Starting at the line that contains "is (976, 550)." and ending at the last line of the data, rewrite those lines with "screenshot" replaced by "screen capture" and nothing else changed. Leave the pictures out of your answer.

*Entries shown*.

++++++++

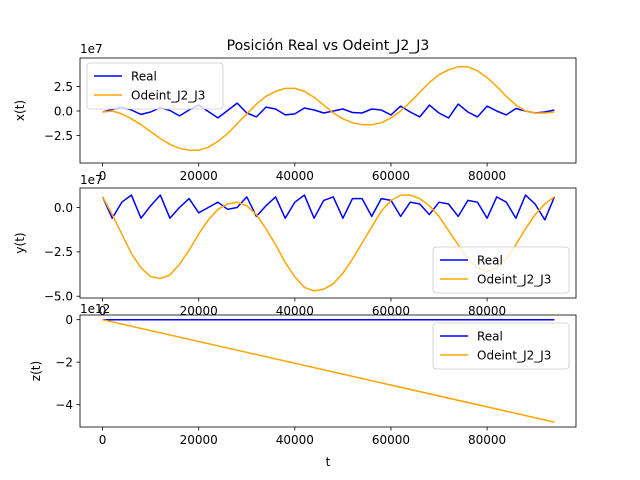 The height and width of the screenshot is (480, 640). Describe the element at coordinates (64, 87) in the screenshot. I see `y-tick-label: 2.5` at that location.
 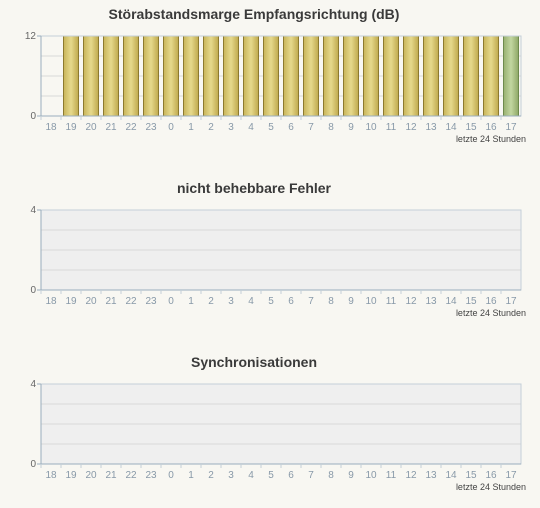 What do you see at coordinates (254, 188) in the screenshot?
I see `chart-title: nicht behebbare Fehler` at bounding box center [254, 188].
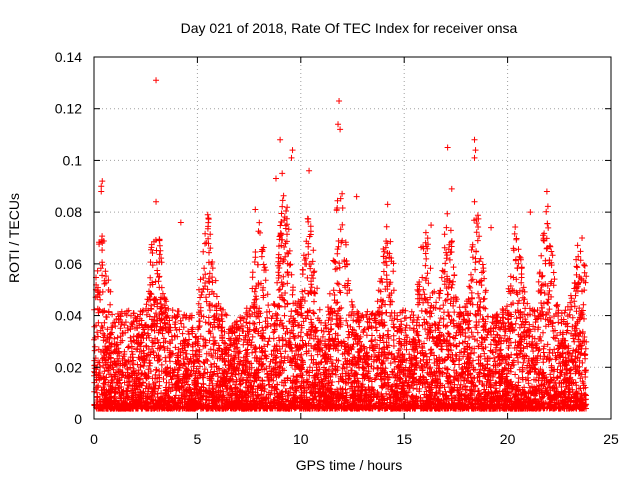 The width and height of the screenshot is (640, 480). I want to click on y-tick-label: 0.04, so click(68, 316).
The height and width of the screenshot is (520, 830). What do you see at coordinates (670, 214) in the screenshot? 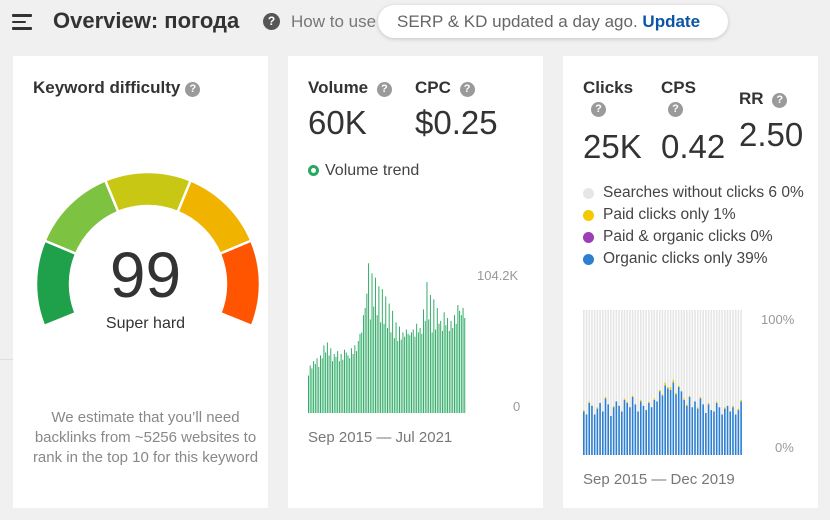
I see `legend-label: Paid clicks only 1%` at bounding box center [670, 214].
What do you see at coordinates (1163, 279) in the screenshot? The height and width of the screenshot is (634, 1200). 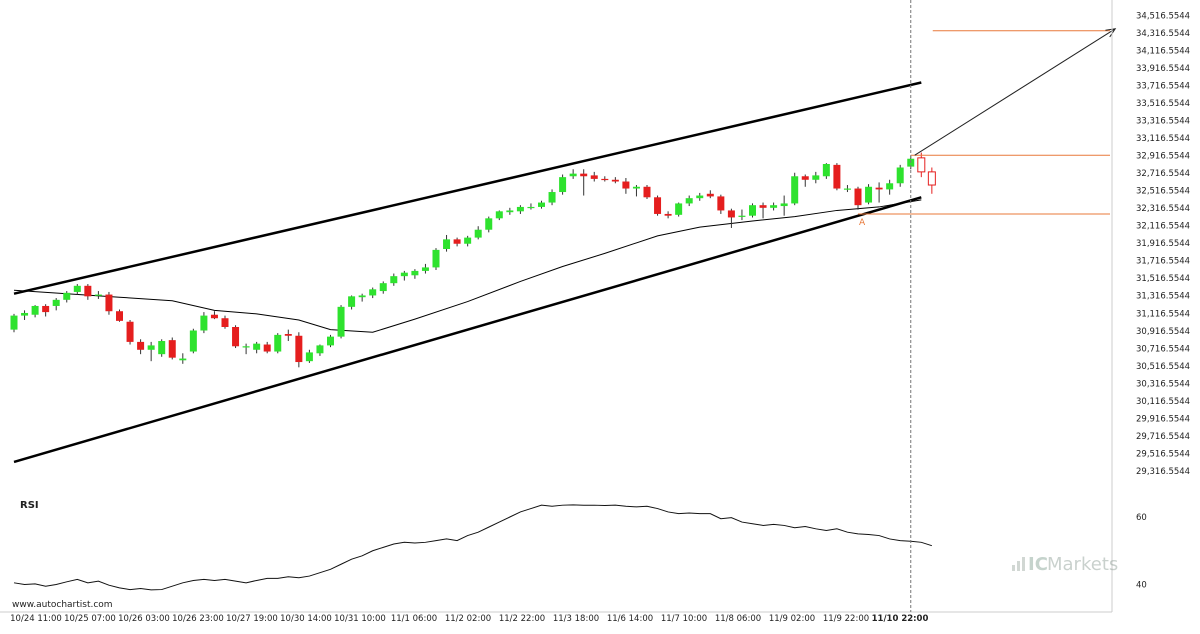 I see `y-tick-label: 31,516.5544` at bounding box center [1163, 279].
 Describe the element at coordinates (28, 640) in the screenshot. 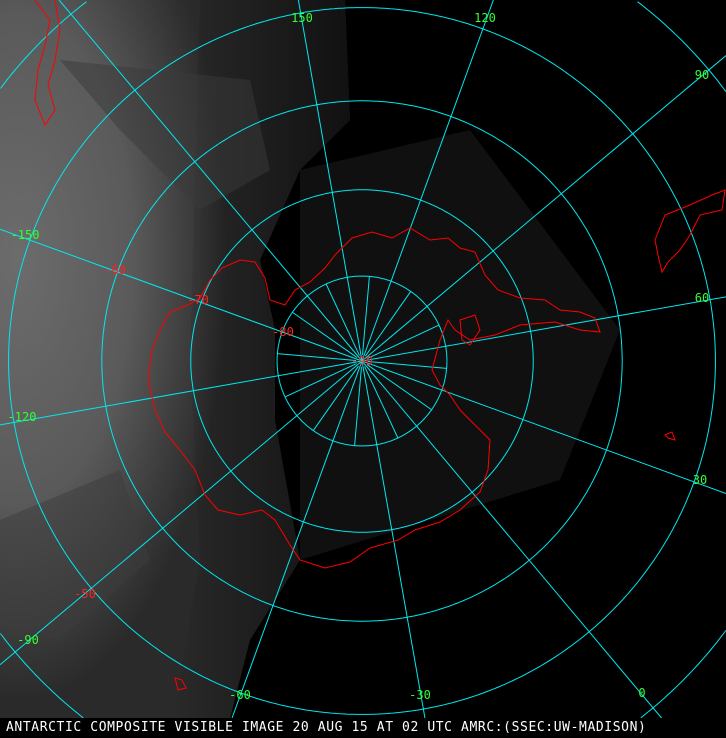

I see `longitude-label: -90` at that location.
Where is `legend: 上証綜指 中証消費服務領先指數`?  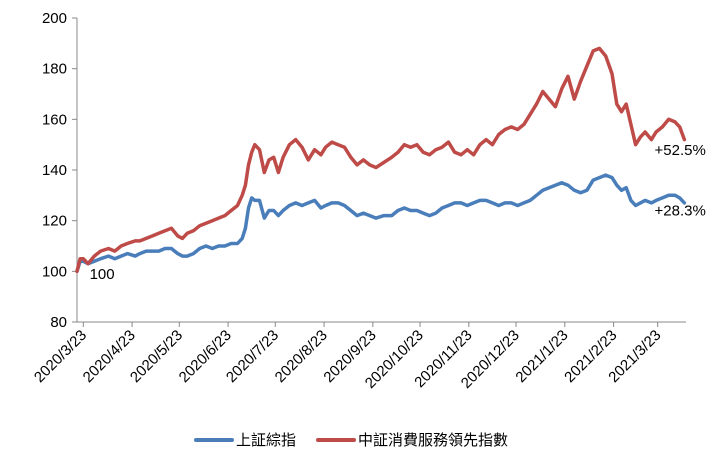
legend: 上証綜指 中証消費服務領先指數 is located at coordinates (351, 440).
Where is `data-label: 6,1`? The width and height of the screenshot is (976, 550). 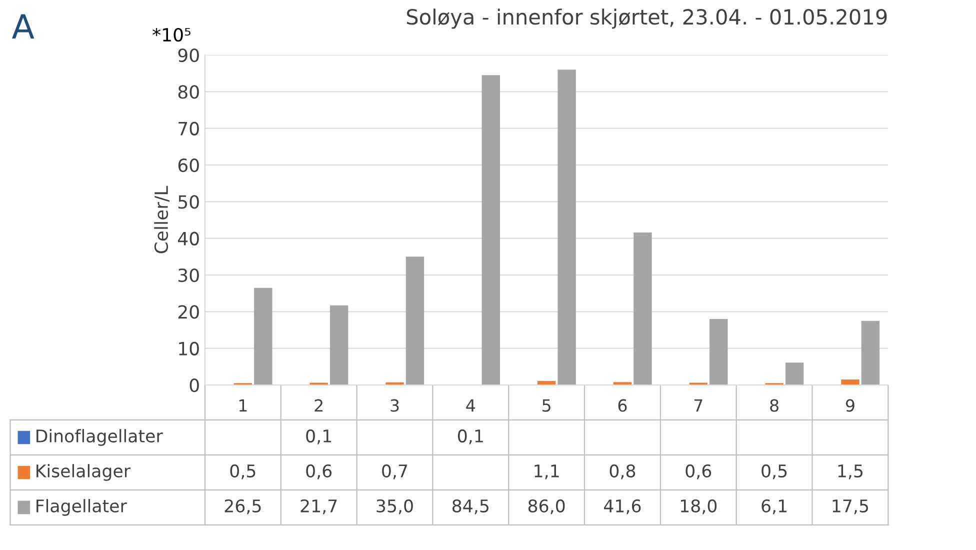
data-label: 6,1 is located at coordinates (774, 506).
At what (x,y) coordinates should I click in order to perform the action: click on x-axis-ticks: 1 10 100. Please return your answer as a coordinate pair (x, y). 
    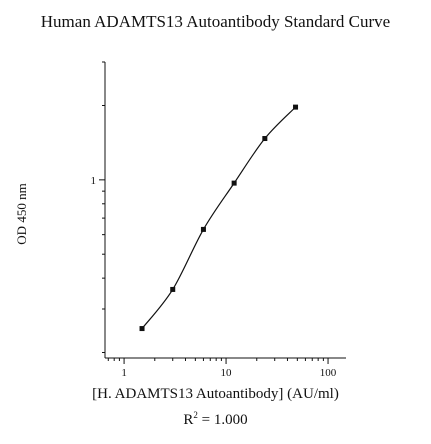
    Looking at the image, I should click on (222, 368).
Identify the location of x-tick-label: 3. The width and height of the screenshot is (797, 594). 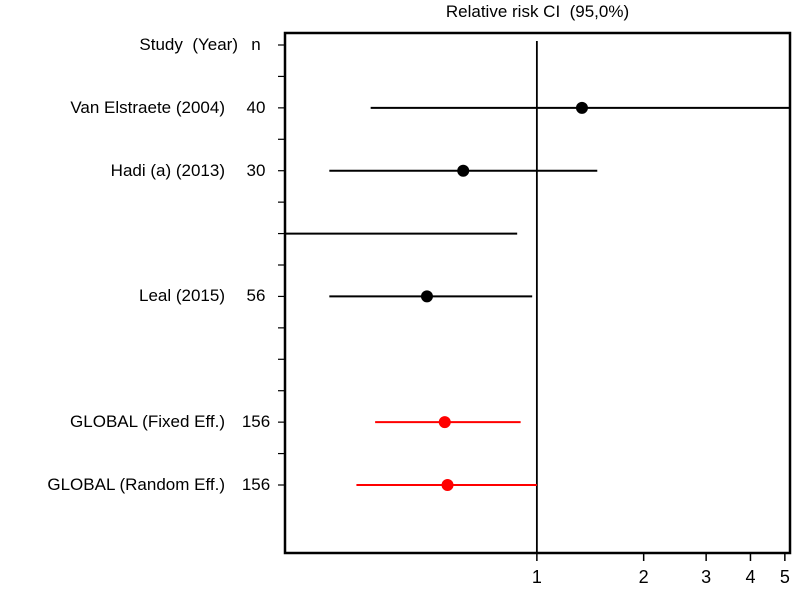
(706, 577).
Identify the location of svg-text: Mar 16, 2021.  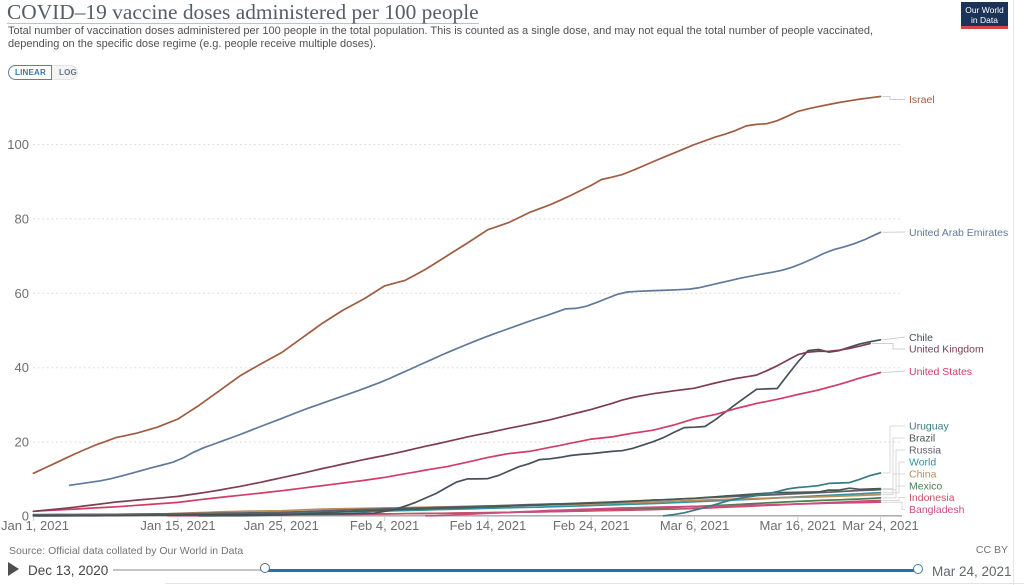
(798, 526).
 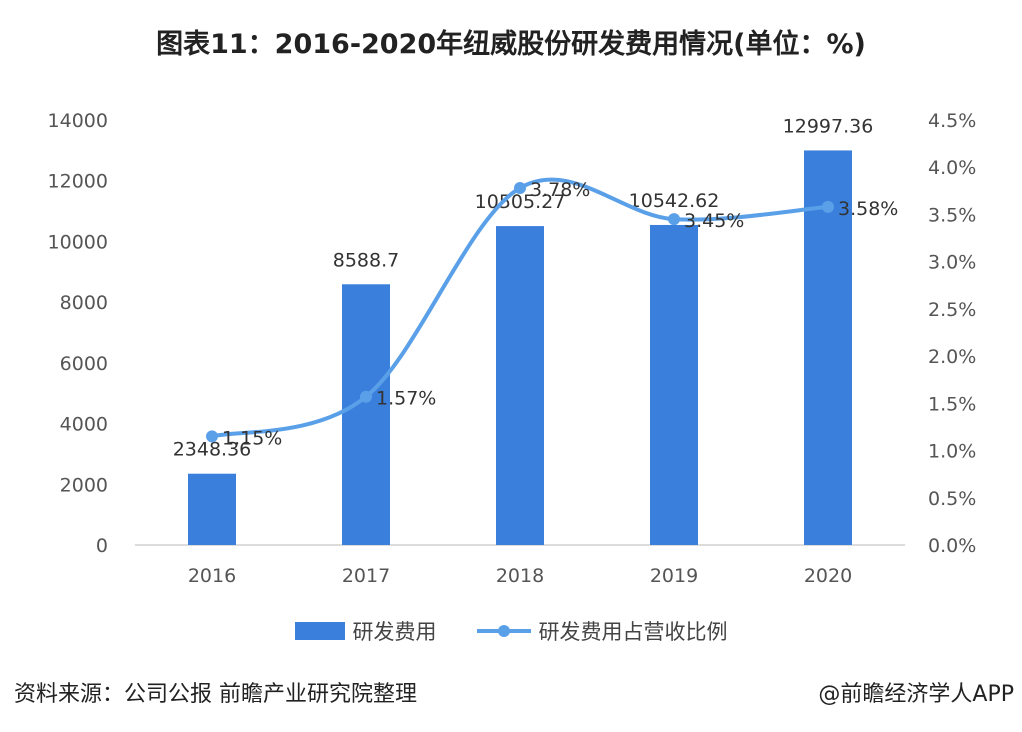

++++++++

*Answer for this exercise*.
Where is `data-label: 6,1`? The width and height of the screen capture is (976, 550). 
data-label: 6,1 is located at coordinates (774, 506).
At what (x,y) coordinates should I click in order to perform the action: click on x-axis-ticks: 1 10 100. Please return your answer as a coordinate pair (x, y). 
    Looking at the image, I should click on (222, 368).
Identify the location of x-tick-label: 3. The width and height of the screen capture is (797, 594). 
(706, 577).
Identify the location of svg-text: Mar 16, 2021.  
(798, 526).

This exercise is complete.